Copy out the final stretch of the listing: the line that contains "Task: Check the checkbox for record 17" and all lines after it, exactly as they appear.

════

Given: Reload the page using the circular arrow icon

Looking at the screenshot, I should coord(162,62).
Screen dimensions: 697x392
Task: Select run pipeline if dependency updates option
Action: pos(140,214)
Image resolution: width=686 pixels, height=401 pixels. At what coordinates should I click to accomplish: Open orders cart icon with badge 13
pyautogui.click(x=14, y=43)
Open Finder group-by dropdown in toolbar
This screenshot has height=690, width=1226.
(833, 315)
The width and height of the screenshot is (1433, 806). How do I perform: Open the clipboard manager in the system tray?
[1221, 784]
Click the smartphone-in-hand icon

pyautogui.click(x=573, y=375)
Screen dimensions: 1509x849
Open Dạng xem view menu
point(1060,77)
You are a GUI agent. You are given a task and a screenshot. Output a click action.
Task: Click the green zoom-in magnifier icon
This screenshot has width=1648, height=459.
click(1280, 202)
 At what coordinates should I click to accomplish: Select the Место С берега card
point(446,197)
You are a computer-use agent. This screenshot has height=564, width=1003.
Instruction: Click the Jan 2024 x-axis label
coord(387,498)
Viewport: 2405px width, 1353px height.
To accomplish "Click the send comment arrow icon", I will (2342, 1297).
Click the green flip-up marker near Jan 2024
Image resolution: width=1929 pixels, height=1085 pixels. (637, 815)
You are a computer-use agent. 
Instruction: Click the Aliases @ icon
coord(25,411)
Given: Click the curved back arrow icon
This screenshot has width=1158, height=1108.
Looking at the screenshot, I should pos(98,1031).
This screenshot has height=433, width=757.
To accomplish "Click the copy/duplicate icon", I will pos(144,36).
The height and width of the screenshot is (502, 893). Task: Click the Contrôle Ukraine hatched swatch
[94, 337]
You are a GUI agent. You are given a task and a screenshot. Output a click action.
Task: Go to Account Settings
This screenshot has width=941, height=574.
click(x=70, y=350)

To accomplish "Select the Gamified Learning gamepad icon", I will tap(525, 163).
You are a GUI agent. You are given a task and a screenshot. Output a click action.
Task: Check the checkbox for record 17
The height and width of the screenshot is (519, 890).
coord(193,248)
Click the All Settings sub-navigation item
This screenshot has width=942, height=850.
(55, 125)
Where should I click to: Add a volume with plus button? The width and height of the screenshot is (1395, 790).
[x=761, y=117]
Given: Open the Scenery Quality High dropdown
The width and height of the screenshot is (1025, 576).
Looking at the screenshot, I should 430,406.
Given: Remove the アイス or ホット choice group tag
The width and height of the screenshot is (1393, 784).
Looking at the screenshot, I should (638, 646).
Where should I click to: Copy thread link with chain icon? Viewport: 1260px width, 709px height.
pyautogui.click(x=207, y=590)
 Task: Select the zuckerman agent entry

════

=== TASK RESPONSE ===
Task: Check the checkbox for record 17
The height and width of the screenshot is (519, 890).
coord(193,248)
Click the All Settings sub-navigation item
This screenshot has width=942, height=850.
(55, 125)
Where should I click to: Add a volume with plus button? The width and height of the screenshot is (1395, 790).
[x=761, y=117]
Given: Open the Scenery Quality High dropdown
The width and height of the screenshot is (1025, 576).
Looking at the screenshot, I should 430,406.
Given: Remove the アイス or ホット choice group tag
The width and height of the screenshot is (1393, 784).
Looking at the screenshot, I should (638, 646).
Where should I click to: Copy thread link with chain icon? Viewport: 1260px width, 709px height.
pyautogui.click(x=207, y=590)
 Task: Select the zuckerman agent entry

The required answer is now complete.